Well I tried three films that I was certain would get me in - and they didn't work. So I tried one or two more. No luck. Then it said the account would be locked for 24 hours due to too many attempts at this. Oops. Sorry, Dave.
Turns out, the guesses I made were the ones my brother thought they'd be. Either way, I'm assuming that if I would've correctly answered that "secret" question, it would've been pwnage.
(My little experiment sounds cool, but not nearly as well-documented as our friend Hugh Thompson wrote here
in an article he did for Scientific American
Since the Palin hack, my inbox has been predictably flooded with a number of requests to speak with vendors who claim to be able to solve this weak web mail authentication issue. From the Trusted Platform Module
to outright blocking, there's a lot of of ideas out there.

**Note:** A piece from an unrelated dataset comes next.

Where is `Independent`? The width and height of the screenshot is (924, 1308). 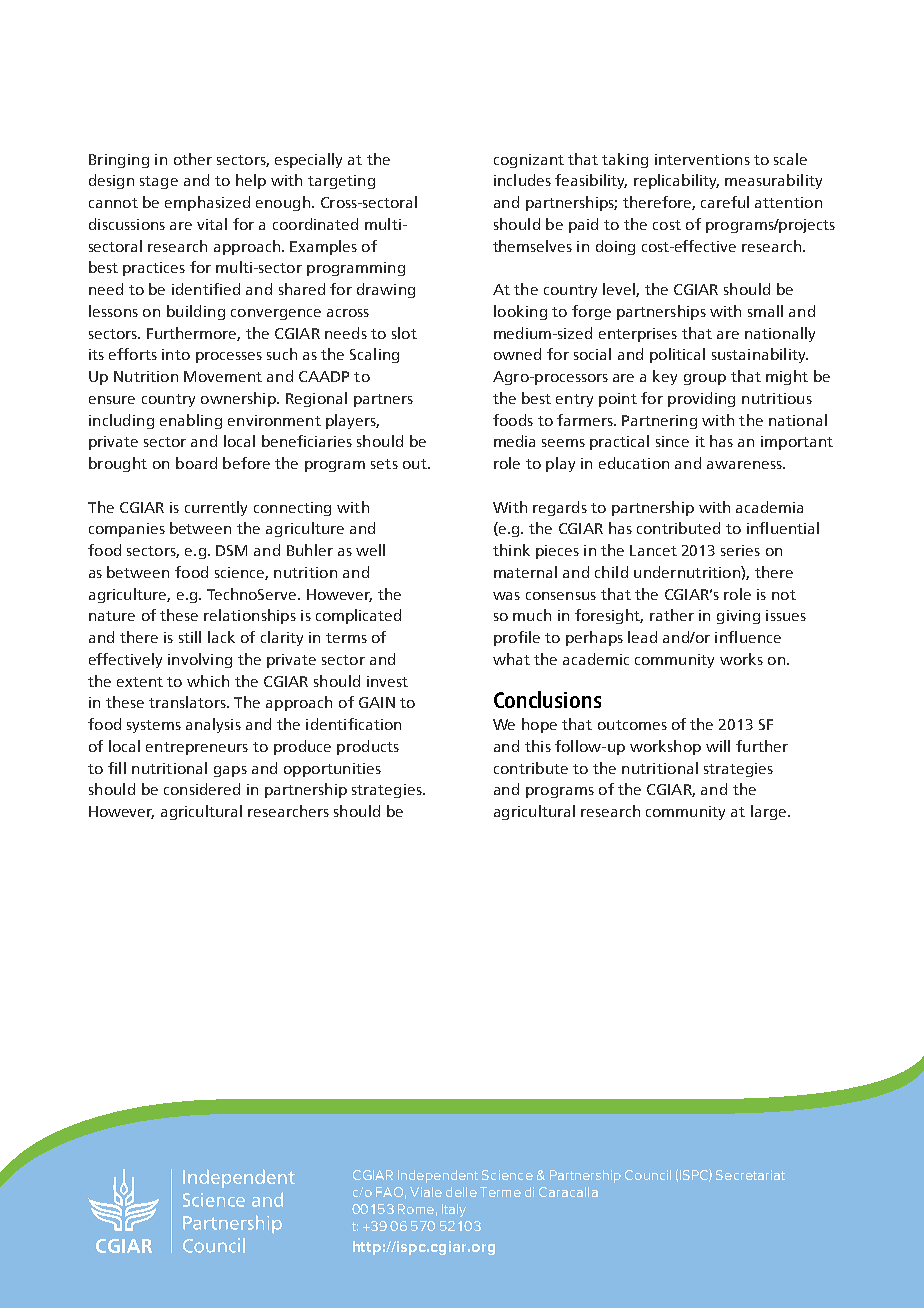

But one thing is for sure: While we can never expect personal email accounts to undergo the same scrutinies and protections as corporate accounts, the burden is on the web mail providers to offer users some more comprehensive security.
Something beyond what someone's favorite movie is or where a husband and wife originally met...These answers are easily discoverable on the internet.
Didn't the Yahoos and Googles of the world ever hear of social networking sites or, better yet, internet searching?